Sunday 1 September 2019

The Huge Challenges We Face In Marketing A Market

Planning a yearly marketing campaign used to be quite easy. Plan for Mother’s Day, Father’s Day, and Christmas and your job was pretty much done, but that has all changed.

Mother’s Day and Father’s Day are no longer the big sales events they used to be. Somehow they have drifted into background and even Christmas is a pale representation of what happened as recently as 10 years ago.

So how do we plan our campaigns now and what are the kicker events that are likely to give us the regular sales boosts we so badly need for retail survival? If customers are not inspired by traditional sales events like Father’s Day they are inspired by entertainment and fresh new concepts. And targeting customers can make a lot of sense.

Special events in a city the size of Melbourne can draw huge crowds. 55,000 fans at marvel Stadium is potentially a great source of business. Last week’s Boomers/USA basketball match is an example when the city was dominated by basketball fans. Any Pink concert and sporting events like State of Origin Rugby League seem to bring us a blip in sales. Then there are the growing number of pop culture events like e-gaming, comic festivals, and technology shows.
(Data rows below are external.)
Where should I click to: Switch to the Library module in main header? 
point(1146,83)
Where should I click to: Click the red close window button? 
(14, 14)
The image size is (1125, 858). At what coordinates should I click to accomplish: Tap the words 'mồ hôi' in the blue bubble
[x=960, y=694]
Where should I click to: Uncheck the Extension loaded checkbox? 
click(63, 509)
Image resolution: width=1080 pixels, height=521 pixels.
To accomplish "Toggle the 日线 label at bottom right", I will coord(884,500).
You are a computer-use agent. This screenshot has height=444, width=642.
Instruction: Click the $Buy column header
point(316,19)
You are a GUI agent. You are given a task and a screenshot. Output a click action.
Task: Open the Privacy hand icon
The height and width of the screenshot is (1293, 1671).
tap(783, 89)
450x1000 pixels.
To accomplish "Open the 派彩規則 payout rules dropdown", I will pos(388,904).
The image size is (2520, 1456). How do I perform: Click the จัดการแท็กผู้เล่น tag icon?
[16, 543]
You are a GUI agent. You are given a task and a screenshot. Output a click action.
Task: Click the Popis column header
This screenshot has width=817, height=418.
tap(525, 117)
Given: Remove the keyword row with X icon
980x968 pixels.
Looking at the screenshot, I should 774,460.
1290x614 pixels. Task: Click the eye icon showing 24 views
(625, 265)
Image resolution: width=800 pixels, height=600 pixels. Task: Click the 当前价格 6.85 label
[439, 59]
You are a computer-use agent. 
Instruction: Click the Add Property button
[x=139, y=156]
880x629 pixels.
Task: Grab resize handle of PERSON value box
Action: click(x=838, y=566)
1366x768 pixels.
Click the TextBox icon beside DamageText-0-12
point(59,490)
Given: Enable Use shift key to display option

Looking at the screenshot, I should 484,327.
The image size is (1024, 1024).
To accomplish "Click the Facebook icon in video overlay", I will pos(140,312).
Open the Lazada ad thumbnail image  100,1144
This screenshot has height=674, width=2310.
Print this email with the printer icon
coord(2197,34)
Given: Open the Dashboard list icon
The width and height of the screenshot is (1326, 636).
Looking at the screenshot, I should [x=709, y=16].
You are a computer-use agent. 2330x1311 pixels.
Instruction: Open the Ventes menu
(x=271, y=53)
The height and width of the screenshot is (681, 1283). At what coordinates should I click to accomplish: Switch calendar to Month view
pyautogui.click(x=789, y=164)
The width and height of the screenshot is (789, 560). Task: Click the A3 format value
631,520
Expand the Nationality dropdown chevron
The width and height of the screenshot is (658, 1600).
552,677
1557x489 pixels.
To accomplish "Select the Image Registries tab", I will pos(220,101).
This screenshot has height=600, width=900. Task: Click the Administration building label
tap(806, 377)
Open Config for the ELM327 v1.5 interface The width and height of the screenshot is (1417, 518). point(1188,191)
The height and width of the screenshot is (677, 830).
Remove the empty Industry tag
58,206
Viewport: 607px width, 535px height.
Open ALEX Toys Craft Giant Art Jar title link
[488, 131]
We know that many visitors to Melbourne visit our market but targeting specific fan groups when they arrive would seem to make a lot of sense. Out photo shows a group of Storm Troopers. Imagine those wandering the market during a Star Wars or related pop culture event. Add in that amazing music structure suspended from the ceiling in RK-RL booming out the Star Wars theme and the entertainment starts to make sense.

The retail world is in revolution. The industry has been thrown up in the air with a whole lot of new demands and expectations placed upon it. It has been broadened by the new ways that customers have to search for goods and there are new priorities in spending. Finding new and exciting ways to entertain customers is a big challenge. Now where is my Darth Vader mask?